Robin Williams passed away yesterday and the cause of death is thought to be suicide. He, apparently, had struggled with this disease for some time. All over the web there has been an outpouring of grief, and rightfully so, as we have lost one of the funniest men alive. Unfortunately there has also been an amazing display of ignorance. Every quote you see at the top of this article was in one of my social media feeds either this morning or last night and every one of them pissed me off to no end. The stigma of mental illness in this country is sickening. This is what I posted on Facebook this morning:

I have seen a lot of comments about Robin Williams alleged suicide and how it was either selfish or weak. Having been there myself, and come out the other side, I can’t agree with losing respect for a person who lost their battle with mental illness. That attitude takes away from the seriousness of the struggle. Don’t get me wrong, it shows great strength to have battled it and defeated it but to say that it’s worthy of losing respect for someone is like saying that it’s worthy of losing respect for someone who lost their battle with cancer. Mental illness can be very serious, depression and bipolar disorder being some of the most dangerous types, and it’s possible that none of us who think we have been there had it as bad as he did. Couple that with alcoholism and you have a very dangerous cocktail. We don’t know what was going on inside his head and that’s a fact. You might say that you were there, that you made your attempt, and I don’t doubt you. I was there as well and made mine. How does a lack of success make any of us better than a man who did exactly what some of us have done, the only difference being success?

He leaves behind an impressive body of work and the world has less joy in that it did two days ago. The why doesn’t matter, if it had been cancer there wouldn’t be any posts like this at all. The fact is that mental illness has been treated poorly in this country and we don’t give it the gravity it deserves. His death is tragic and worthy of grief and his family deserves better than any of our arrogant musings on his weakness of mind or lack of stamina. It doesn’t matter if any of us have been there or not, in fact if we have, if we’ve held that blade to our wrist, put that gun in our mouth, tied that noose, or closed that garage door with the car running then we’re simply lucky that we didn’t succeed.
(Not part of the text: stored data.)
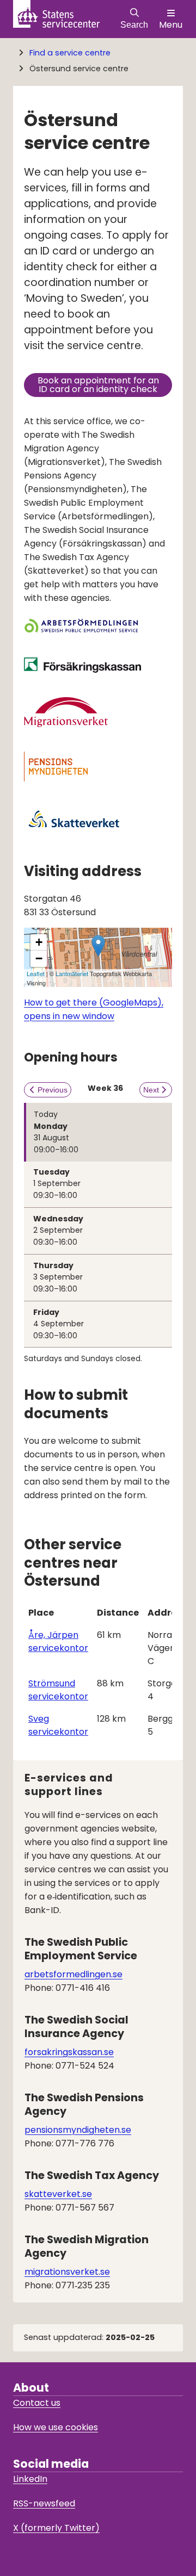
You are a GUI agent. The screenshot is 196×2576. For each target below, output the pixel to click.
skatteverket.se (58, 2194)
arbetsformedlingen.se (73, 1974)
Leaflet (36, 973)
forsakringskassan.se (69, 2052)
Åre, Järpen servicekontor (58, 1641)
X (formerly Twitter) (56, 2528)
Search (134, 24)
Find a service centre (70, 52)
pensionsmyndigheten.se (77, 2130)
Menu (170, 24)
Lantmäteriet (72, 973)
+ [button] (38, 942)
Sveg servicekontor (58, 1725)
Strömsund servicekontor (58, 1690)
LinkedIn (30, 2479)
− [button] (38, 958)
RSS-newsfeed (44, 2503)
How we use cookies (55, 2427)
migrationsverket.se (67, 2271)
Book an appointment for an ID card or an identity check (105, 384)
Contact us (36, 2403)
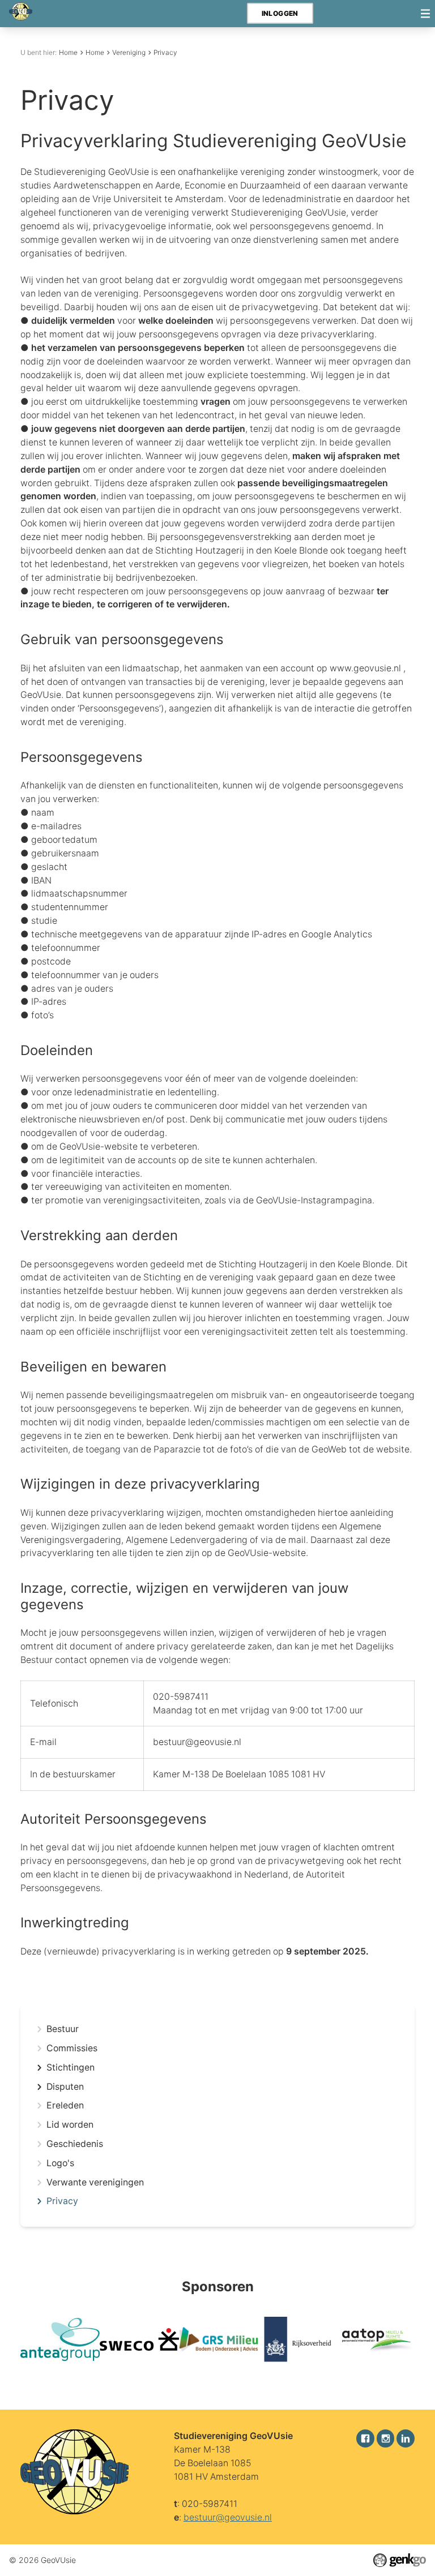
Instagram (386, 2438)
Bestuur (62, 2029)
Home (68, 52)
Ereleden (65, 2106)
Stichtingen (70, 2068)
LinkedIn (405, 2438)
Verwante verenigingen (95, 2183)
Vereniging (129, 52)
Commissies (71, 2048)
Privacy (165, 52)
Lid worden (69, 2125)
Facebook (365, 2438)
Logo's (60, 2163)
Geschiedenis (74, 2144)
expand (39, 2068)
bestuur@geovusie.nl (228, 2517)
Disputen (65, 2087)
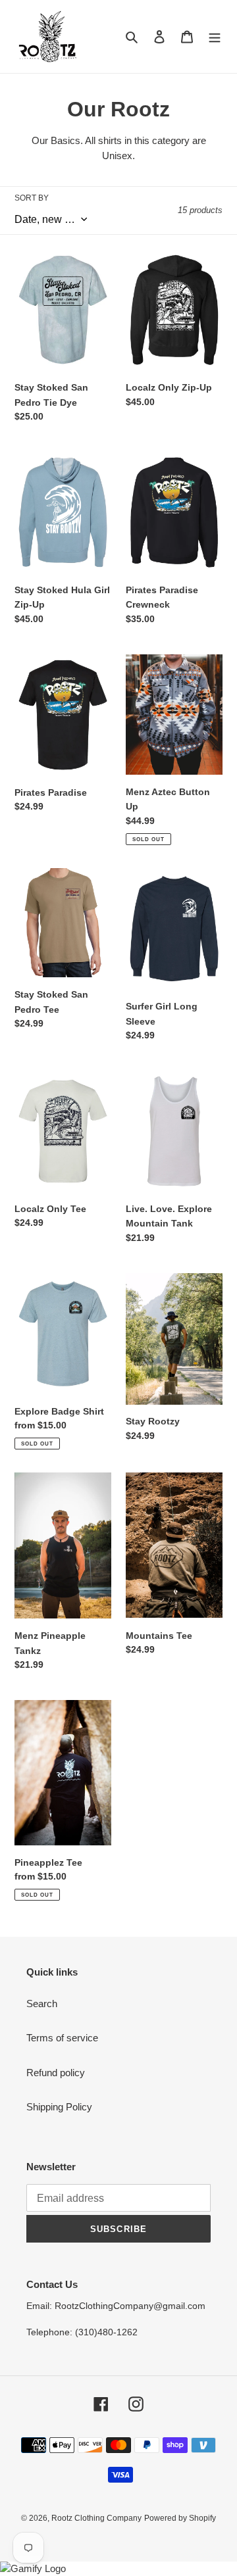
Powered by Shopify (180, 2518)
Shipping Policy (59, 2106)
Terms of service (62, 2037)
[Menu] (214, 36)
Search (41, 2003)
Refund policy (55, 2072)
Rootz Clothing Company (96, 2518)
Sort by (31, 198)
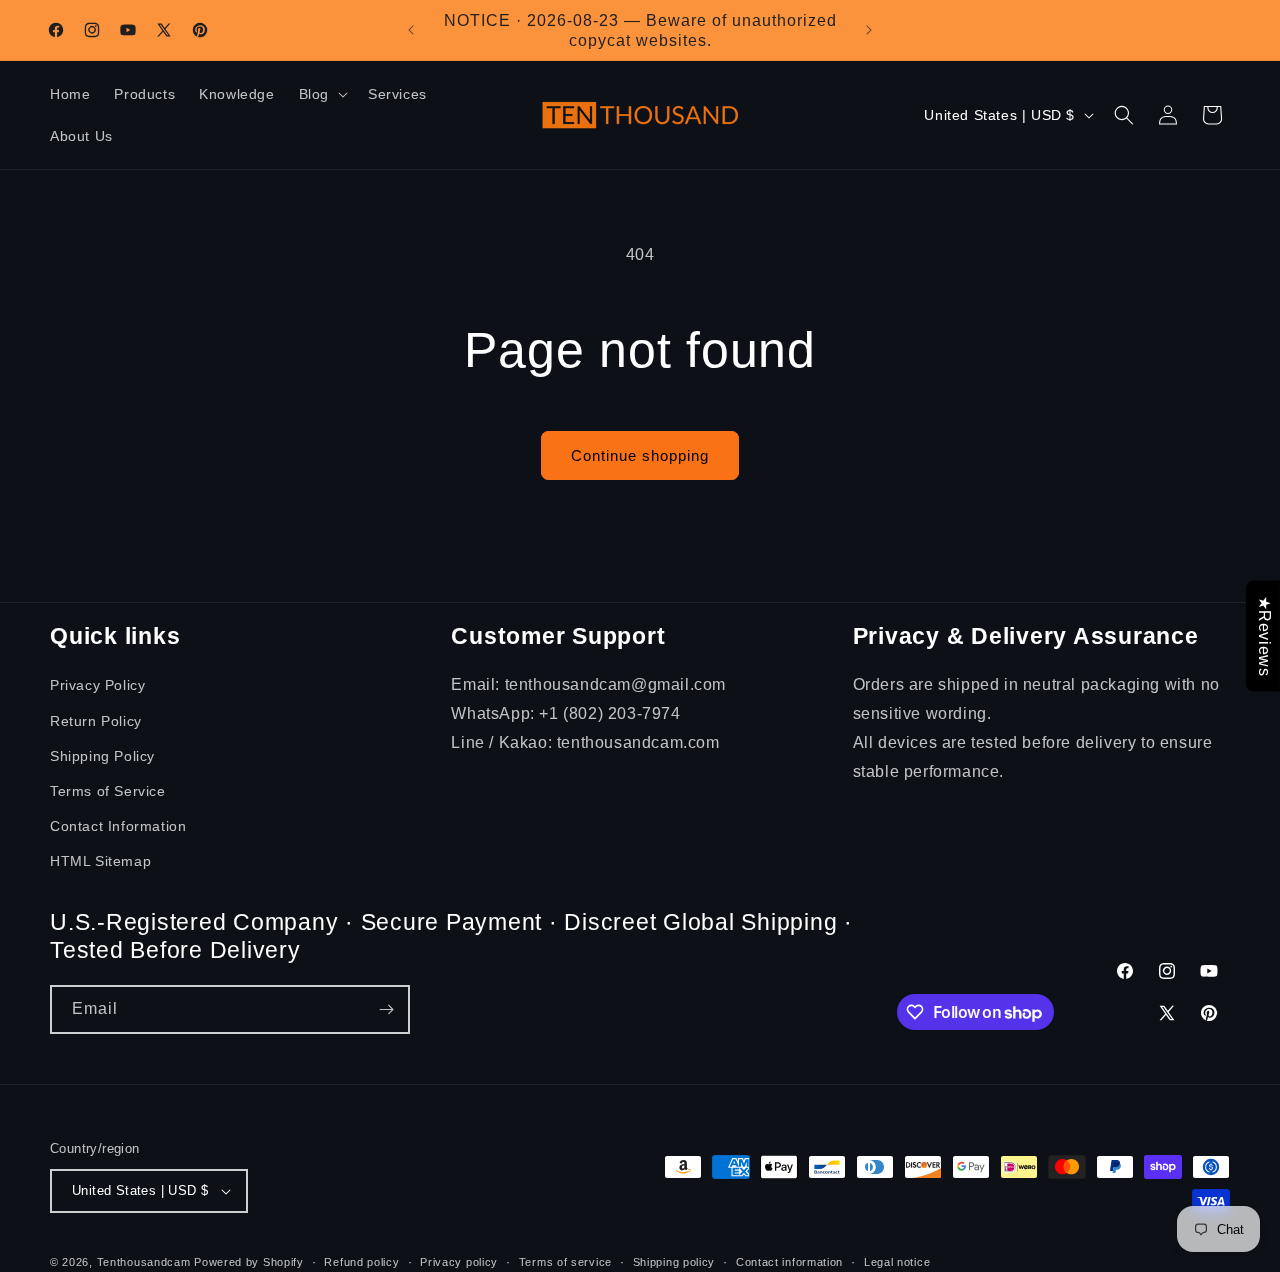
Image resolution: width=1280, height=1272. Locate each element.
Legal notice (897, 1262)
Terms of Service (108, 791)
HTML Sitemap (100, 861)
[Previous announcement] (411, 30)
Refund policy (361, 1262)
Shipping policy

The fact is that people don’t get help because of the stigma attached to admitting that you struggle with a mental illness. You all know that I am brash, loud, foul mouthed, and even admit my past problems with illegal substances and to the casual observer it might seem like there’s nothing that would embarrass me. The truth is that what I posted on Facebook this morning was one of the hardest things I’ve posted. Admitting that you’ve struggled with depression, coming out as bipolar, or any other mental illness is still seen as weak, especially in this country. It’s fucking disgusting really.

With all the advances we’ve made in medicine throughout the years we still only have a very cursory knowledge of the brain. We now know that there are chemical imbalances that can cause clinical depression. We know that some drugs can help certain people but harm others. This is a frontier that we’ve really only begun to explore. And at the same time the public stigma attached to having a mental disorder is so strong that people fight these battles and never admit to anyone what’s going on in their heads. They don’t get help for fear of judgement and shame and sometimes due to this they see an easy way out, a way to end their pain, and they take their own life.
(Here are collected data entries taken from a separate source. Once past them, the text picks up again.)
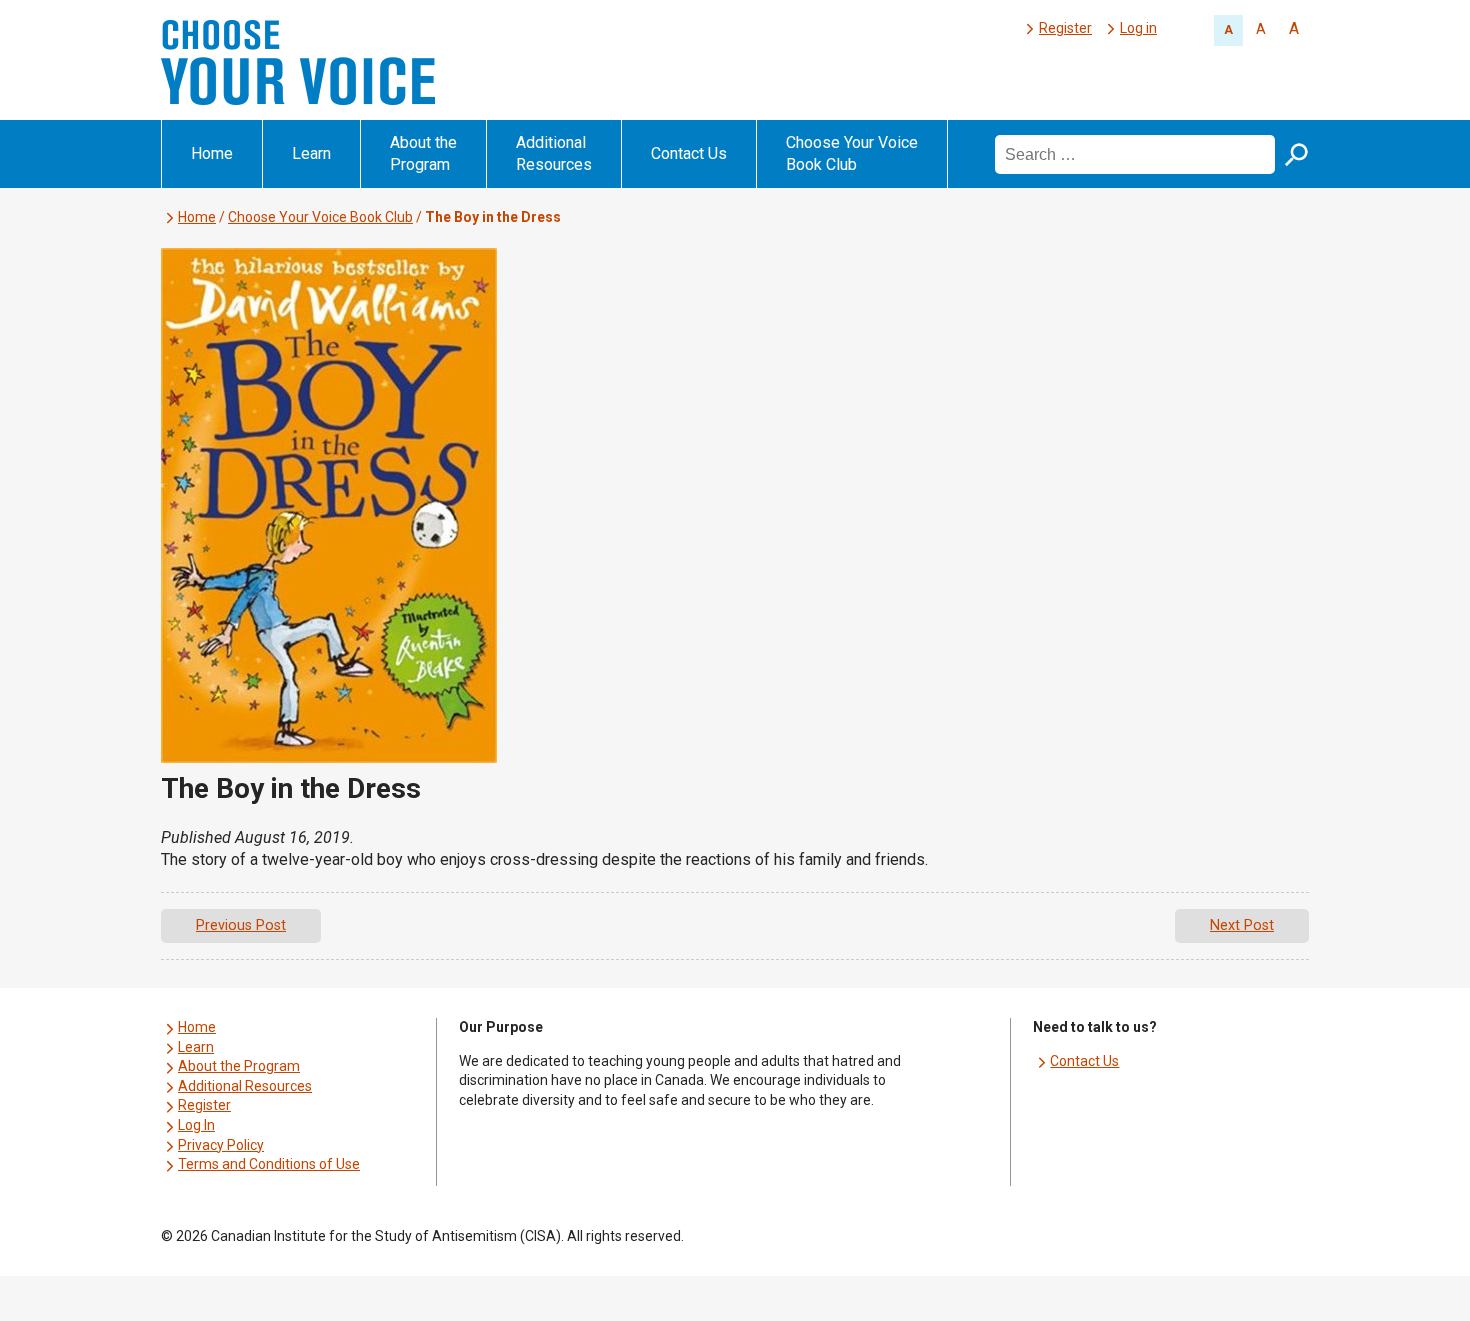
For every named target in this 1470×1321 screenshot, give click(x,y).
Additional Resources (554, 153)
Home (212, 153)
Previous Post (241, 925)
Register (1065, 28)
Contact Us (689, 153)
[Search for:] (1137, 153)
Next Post (1242, 925)
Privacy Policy (221, 1145)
It’s not just those that don’t get help who take their own lives, sometimes even the best help money can buy the illness wins. It’s sad and wrong but those people who lose their battle with mental disease aren’t any less worthy of our empathy or our sympathy than those who won or those who are still struggling. This goes for all mental issues from Schizophrenia to ADHD. There is no shame in having the chemicals in your brain not function properly. The only shame should be on those who look down on people who struggle with these issues. Having suffered through some of this myself this is an issue that’s very easy for me to get riled up about and the ignorance flung about over the past few hours have me seeing red!